### Supplied data
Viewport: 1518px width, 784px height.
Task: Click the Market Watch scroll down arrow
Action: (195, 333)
* * *
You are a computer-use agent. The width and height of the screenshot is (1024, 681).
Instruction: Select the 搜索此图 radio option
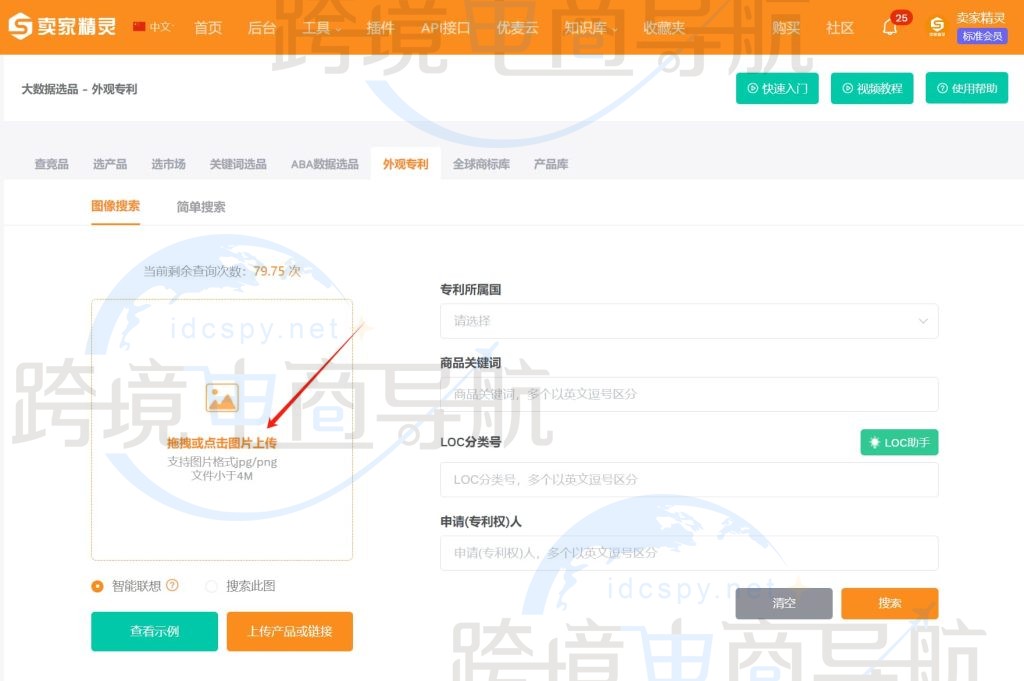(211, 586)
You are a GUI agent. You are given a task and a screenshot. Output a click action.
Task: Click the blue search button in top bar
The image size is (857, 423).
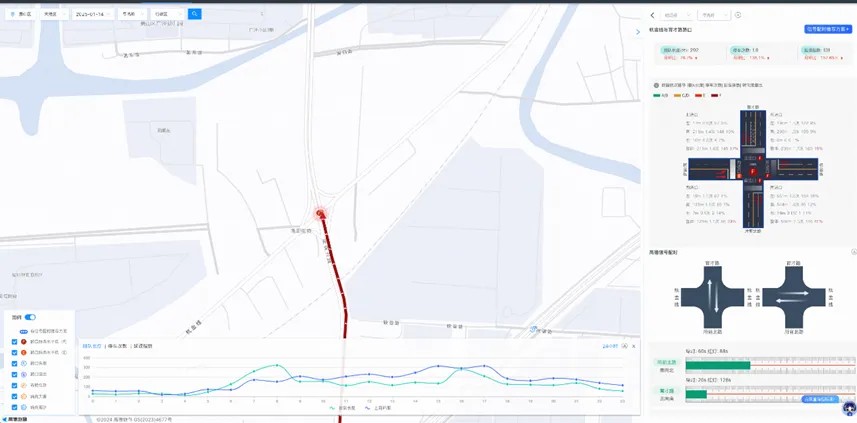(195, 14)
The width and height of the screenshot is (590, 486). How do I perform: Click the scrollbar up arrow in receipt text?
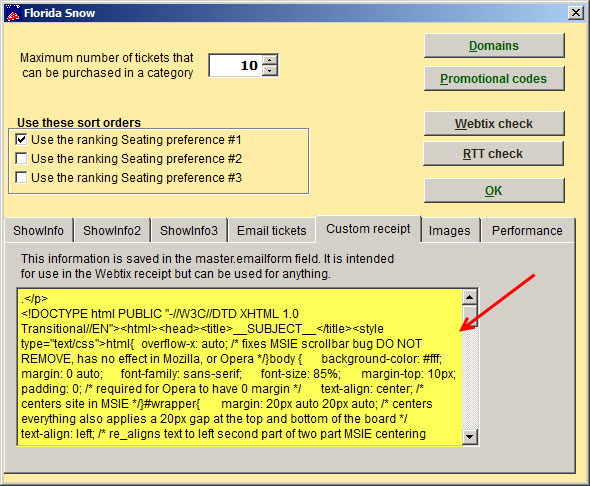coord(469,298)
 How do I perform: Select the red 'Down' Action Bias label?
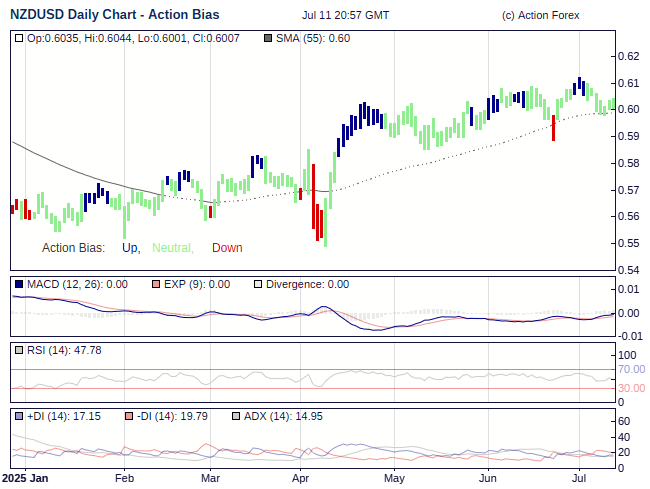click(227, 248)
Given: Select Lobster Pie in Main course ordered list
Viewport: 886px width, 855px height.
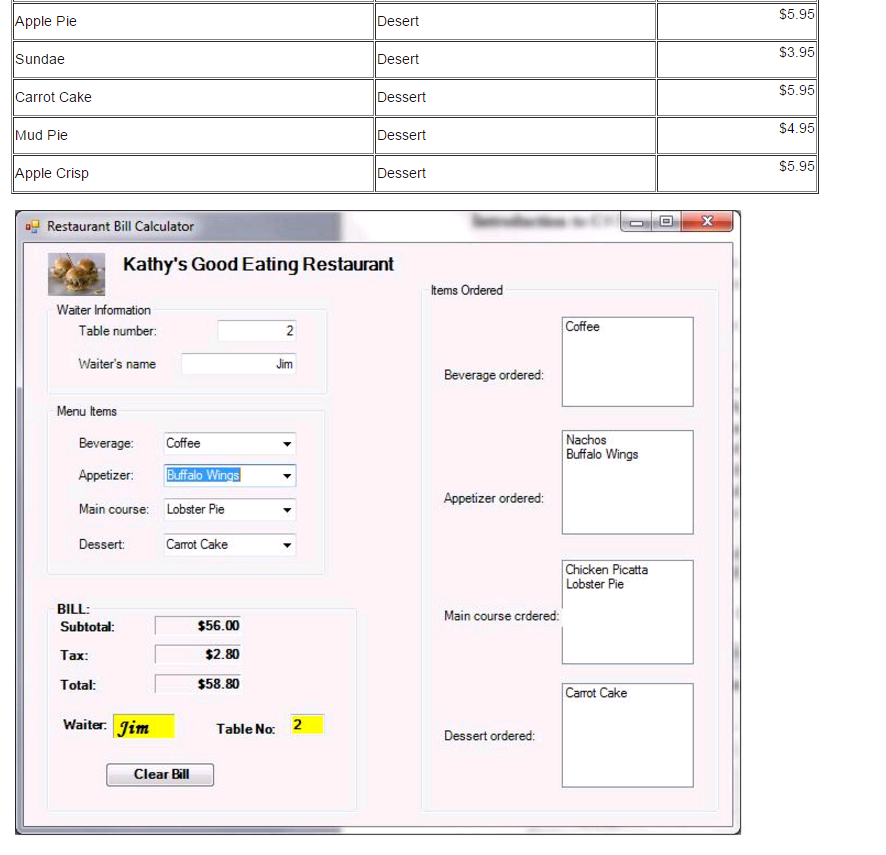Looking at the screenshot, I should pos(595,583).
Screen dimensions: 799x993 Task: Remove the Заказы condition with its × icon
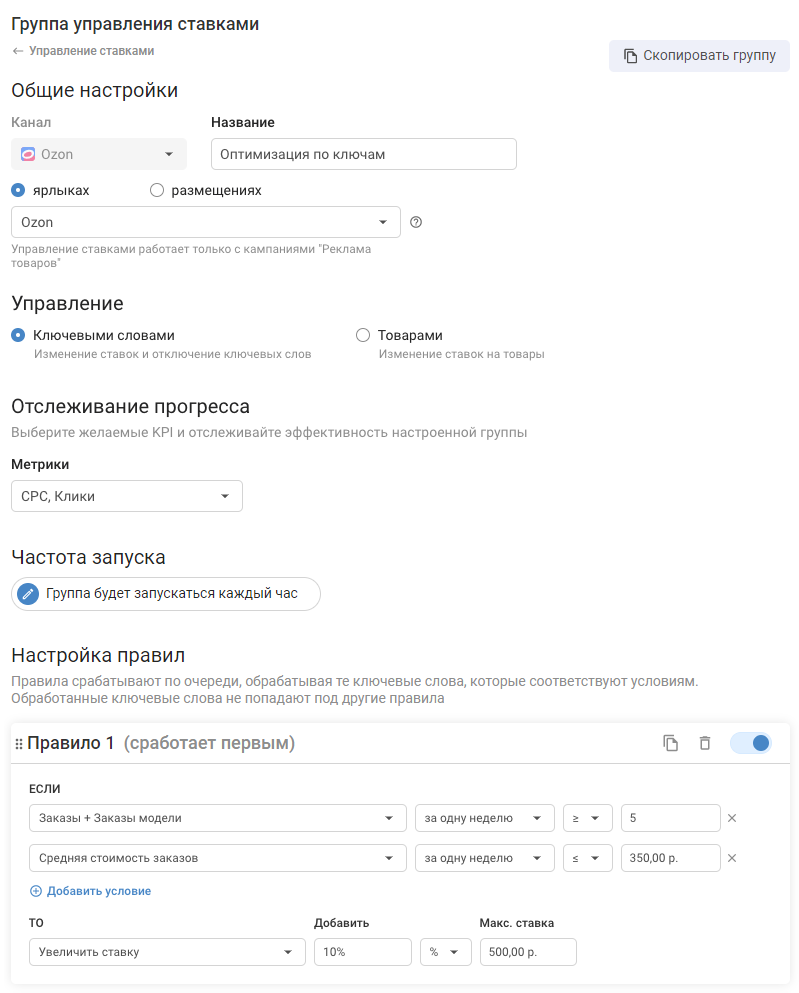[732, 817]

### Exercise prompt
Working through the entries above, copy every line in which "agent" is found.

### Solution below
You are a computer-use agent. The width and height of the screenshot is (1024, 681).
You are a GUI agent. You are given a task and a screenshot. Output a click action.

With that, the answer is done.